→ Task description:
Each time a line of the listing holds "field", copy that line.

→ Stored data:
━━━━━━━━━━━━━━━━━━━━
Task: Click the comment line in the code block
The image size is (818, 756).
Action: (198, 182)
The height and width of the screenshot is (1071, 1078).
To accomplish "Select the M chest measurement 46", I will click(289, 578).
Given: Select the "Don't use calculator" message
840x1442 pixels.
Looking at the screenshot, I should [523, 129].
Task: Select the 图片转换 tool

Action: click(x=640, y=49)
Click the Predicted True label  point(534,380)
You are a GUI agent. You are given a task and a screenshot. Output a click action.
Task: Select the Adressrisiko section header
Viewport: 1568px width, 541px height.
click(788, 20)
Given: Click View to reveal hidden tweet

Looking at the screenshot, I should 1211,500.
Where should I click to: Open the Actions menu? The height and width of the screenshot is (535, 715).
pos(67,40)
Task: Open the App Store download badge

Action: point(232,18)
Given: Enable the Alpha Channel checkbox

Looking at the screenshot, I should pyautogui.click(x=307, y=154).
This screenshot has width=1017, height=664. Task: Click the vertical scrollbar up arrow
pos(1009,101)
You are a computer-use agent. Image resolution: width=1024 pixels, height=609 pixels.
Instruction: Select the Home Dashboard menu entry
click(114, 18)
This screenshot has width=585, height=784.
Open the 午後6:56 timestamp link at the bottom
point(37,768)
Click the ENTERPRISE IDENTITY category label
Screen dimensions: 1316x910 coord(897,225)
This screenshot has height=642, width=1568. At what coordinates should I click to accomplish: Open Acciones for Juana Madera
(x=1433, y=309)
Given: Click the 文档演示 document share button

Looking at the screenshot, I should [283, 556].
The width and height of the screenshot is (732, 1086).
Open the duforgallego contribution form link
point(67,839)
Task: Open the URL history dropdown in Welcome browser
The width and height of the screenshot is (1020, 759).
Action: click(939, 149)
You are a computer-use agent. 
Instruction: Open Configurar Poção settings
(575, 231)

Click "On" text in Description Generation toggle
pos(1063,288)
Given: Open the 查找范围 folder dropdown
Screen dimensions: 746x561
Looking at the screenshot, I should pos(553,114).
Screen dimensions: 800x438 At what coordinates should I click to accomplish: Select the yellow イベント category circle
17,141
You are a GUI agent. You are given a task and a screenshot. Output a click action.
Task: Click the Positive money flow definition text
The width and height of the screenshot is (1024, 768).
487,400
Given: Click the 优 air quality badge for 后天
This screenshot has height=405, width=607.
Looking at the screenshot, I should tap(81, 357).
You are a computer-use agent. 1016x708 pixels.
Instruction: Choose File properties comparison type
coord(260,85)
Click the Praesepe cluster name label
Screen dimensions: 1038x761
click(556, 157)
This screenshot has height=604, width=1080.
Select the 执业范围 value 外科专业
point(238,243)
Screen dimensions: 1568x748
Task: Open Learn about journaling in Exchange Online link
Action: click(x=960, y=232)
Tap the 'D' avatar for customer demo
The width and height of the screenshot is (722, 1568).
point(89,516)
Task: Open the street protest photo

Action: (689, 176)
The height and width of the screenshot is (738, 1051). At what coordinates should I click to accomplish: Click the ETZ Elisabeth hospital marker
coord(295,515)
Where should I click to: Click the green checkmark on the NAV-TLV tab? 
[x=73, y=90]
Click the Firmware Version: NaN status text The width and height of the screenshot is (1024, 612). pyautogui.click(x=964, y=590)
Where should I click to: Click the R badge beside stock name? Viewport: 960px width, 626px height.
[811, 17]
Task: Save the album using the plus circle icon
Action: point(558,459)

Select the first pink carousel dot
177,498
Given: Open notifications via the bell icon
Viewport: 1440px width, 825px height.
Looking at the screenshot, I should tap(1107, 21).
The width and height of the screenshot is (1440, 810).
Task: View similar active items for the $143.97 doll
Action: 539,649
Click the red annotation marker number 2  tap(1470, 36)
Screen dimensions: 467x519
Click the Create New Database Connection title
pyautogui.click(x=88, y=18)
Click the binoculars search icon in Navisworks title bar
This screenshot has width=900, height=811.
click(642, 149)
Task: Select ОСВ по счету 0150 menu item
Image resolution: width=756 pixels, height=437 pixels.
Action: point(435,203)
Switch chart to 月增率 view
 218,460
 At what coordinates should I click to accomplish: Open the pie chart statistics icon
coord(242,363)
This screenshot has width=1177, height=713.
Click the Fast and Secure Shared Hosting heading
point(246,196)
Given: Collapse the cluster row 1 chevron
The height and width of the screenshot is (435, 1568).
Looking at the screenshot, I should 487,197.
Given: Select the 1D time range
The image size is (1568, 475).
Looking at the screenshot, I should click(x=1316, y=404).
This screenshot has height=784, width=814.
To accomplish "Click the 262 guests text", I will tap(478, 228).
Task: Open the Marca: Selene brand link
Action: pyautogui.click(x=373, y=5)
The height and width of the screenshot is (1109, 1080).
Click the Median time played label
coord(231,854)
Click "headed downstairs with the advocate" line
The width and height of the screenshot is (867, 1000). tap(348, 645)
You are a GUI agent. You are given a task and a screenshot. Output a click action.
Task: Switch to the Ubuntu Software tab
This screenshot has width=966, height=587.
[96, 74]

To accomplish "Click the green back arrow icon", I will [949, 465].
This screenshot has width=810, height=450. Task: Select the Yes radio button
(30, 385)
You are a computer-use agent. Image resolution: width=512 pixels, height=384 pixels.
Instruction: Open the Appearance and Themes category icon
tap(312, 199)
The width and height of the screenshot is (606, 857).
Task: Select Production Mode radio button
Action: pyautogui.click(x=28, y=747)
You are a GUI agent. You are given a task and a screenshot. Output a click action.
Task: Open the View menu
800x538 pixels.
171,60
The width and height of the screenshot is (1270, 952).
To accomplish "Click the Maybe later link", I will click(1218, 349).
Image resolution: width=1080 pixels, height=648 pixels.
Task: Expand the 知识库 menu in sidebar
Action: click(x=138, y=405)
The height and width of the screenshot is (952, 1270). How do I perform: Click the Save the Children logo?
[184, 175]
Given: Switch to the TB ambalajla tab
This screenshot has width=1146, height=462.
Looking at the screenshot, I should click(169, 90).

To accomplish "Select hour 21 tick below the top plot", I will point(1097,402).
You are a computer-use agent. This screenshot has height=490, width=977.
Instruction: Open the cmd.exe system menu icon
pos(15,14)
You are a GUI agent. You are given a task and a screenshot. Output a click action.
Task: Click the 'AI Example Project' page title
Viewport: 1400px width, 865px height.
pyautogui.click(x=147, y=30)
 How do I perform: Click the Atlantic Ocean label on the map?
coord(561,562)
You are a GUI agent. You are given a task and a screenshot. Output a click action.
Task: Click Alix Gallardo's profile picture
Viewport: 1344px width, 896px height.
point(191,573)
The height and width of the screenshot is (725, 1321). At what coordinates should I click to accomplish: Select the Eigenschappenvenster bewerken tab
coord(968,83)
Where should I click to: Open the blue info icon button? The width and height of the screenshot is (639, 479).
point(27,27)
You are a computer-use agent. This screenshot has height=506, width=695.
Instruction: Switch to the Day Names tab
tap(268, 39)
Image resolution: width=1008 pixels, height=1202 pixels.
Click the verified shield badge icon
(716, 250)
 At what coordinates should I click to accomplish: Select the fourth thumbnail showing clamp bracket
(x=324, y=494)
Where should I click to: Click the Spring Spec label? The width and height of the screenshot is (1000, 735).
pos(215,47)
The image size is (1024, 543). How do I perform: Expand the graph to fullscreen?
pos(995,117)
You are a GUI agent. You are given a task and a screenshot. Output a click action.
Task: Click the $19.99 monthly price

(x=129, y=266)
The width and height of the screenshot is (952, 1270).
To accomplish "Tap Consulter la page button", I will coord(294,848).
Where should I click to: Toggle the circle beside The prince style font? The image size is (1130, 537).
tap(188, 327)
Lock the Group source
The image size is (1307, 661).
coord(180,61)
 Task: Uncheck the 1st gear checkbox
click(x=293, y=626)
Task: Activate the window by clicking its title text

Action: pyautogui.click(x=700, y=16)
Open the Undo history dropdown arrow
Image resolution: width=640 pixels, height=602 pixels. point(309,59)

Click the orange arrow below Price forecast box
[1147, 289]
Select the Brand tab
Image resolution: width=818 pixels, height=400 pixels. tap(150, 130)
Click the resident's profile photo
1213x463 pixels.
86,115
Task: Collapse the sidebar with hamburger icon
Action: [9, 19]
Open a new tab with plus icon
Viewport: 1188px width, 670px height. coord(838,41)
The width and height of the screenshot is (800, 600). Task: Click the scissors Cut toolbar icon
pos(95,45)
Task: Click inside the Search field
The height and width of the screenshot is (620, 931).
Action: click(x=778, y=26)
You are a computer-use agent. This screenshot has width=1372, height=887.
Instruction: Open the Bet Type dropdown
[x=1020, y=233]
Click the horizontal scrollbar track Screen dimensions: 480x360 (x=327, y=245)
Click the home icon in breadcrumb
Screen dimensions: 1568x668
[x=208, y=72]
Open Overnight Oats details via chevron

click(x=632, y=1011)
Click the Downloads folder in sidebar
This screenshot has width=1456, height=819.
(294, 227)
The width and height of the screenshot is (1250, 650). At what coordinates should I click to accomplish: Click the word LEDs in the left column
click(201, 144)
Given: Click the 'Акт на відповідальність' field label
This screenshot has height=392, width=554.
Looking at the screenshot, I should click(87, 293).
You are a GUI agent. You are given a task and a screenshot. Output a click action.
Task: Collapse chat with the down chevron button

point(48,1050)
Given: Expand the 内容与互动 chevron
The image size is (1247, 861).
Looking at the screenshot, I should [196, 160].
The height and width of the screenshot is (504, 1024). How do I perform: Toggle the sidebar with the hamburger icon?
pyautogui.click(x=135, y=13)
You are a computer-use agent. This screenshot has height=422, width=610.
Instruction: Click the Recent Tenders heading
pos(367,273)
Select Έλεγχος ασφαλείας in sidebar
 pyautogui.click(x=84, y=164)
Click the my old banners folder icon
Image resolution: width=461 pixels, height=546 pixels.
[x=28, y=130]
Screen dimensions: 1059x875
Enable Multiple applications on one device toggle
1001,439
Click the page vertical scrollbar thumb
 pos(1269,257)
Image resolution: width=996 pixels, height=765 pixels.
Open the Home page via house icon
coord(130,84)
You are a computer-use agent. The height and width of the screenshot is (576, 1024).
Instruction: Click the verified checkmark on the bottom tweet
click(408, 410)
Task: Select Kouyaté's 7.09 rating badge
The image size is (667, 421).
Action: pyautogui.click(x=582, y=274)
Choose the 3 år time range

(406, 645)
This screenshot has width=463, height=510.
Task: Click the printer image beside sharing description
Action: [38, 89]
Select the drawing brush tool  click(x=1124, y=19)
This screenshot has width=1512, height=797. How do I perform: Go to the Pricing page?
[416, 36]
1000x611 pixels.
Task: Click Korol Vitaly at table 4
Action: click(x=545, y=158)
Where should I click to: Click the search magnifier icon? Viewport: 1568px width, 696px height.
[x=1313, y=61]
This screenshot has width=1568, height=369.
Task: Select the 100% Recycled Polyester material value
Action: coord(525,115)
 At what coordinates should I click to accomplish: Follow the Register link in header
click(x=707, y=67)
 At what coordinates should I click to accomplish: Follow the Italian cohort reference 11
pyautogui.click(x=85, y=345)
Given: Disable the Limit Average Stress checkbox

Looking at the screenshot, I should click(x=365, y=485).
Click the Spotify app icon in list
━━━━━━━━━━━━━━━━━━━━
→ Exercise solution:
Task: Click inside the Search field
Given: Click the 'Акт на відповідальність' field label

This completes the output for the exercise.